Applying the Mathematical Formula
To solve problems using this gas law, a specific mathematical relationship connects the initial conditions of the gas to its final conditions after a temperature change. The formula \(\frac{P_1}{T_1} = \frac{P_2}{T_2}\) expresses the direct proportionality, where the ratio of pressure to temperature remains constant. \(P_1\) and \(T_1\) represent the initial pressure and temperature, while \(P_2\) and \(T_2\) represent the final pressure and temperature.
A necessary requirement when using this formula is the use of the absolute temperature scale (Kelvin). Temperature must be converted to Kelvin before any calculation, as the relationship does not hold true for Celsius or Fahrenheit scales. To convert from Celsius to Kelvin, use the formula \(T_K = T_{°C} + 273.15\). Pressure terms (\(P_1\) and \(P_2\)) must be expressed using the same units, such as atmospheres (atm) or kilopascals (kPa).
Solving an Example Problem
Consider a scenario where a sealed metal container of gas starts at a pressure of 3.00 atm and a temperature of \(25.0 \text{°C}\). If the container is heated until the temperature reaches \(125.0 \text{°C}\), the final pressure (\(P_2\)) can be determined. The first step involves identifying the known variables: \(P_1 = 3.00 \text{ atm}\), \(T_1 = 25.0 \text{°C}\), and \(T_2 = 125.0 \text{°C}\).
The second step is to convert both initial and final temperatures from Celsius to Kelvin. The initial temperature converts to \(T_1 = 25.0 + 273.15 = 298.15 \text{ K}\), and the final temperature becomes \(T_2 = 125.0 + 273.15 = 398.15 \text{ K}\). Next, the mathematical formula \(\frac{P_1}{T_1} = \frac{P_2}{T_2}\) must be algebraically rearranged to isolate the unknown variable, \(P_2\).

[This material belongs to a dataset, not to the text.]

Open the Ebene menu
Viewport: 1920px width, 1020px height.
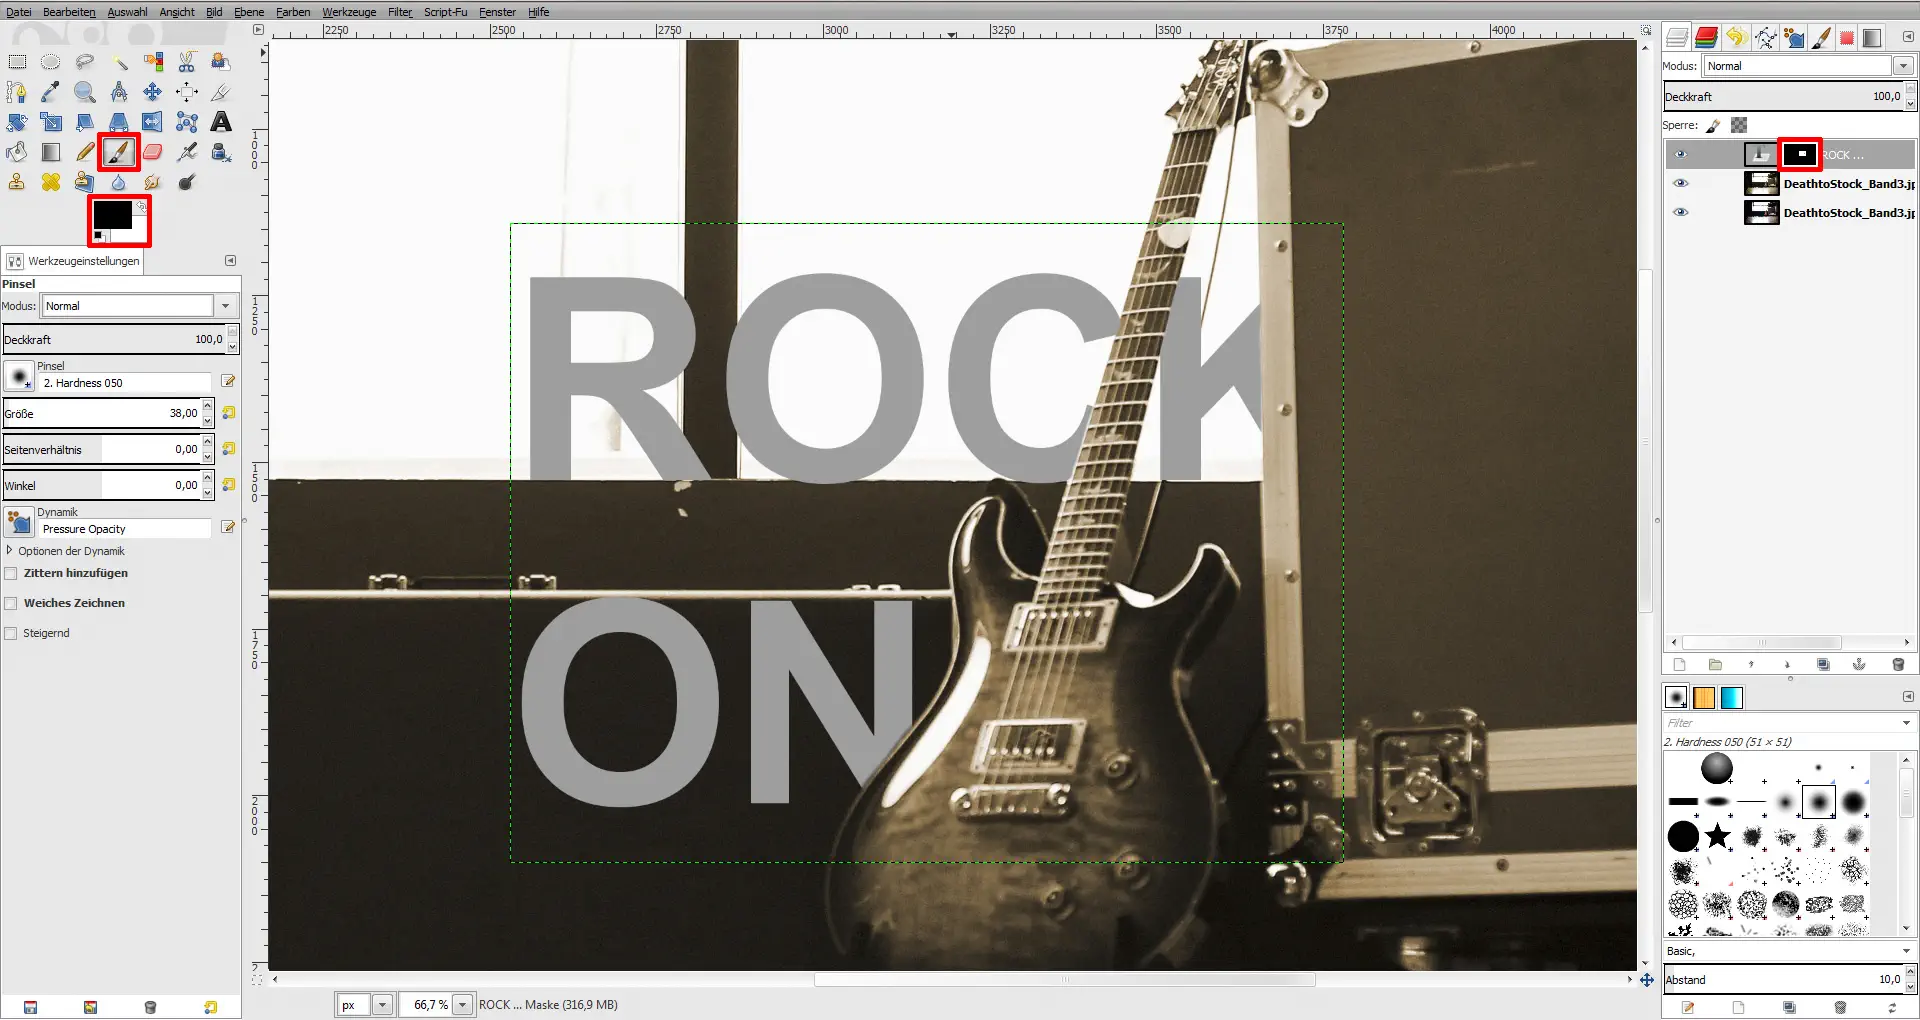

To solve for the final pressure, the equation is multiplied by \(T_2\) on both sides, resulting in the working equation \(P_2 = \frac{P_1 \cdot T_2}{T_1}\). Substitute the numerical values into this rearranged formula: \(P_2 = \frac{(3.00 \text{ atm}) \cdot (398.15 \text{ K})}{298.15 \text{ K}}\). The Kelvin units cancel out, leaving the pressure unit of atmospheres. Performing the calculation yields a final pressure of approximately \(P_2 = 4.01 \text{ atm}\). This result makes sense conceptually because the temperature increased, so the pressure had to increase proportionally.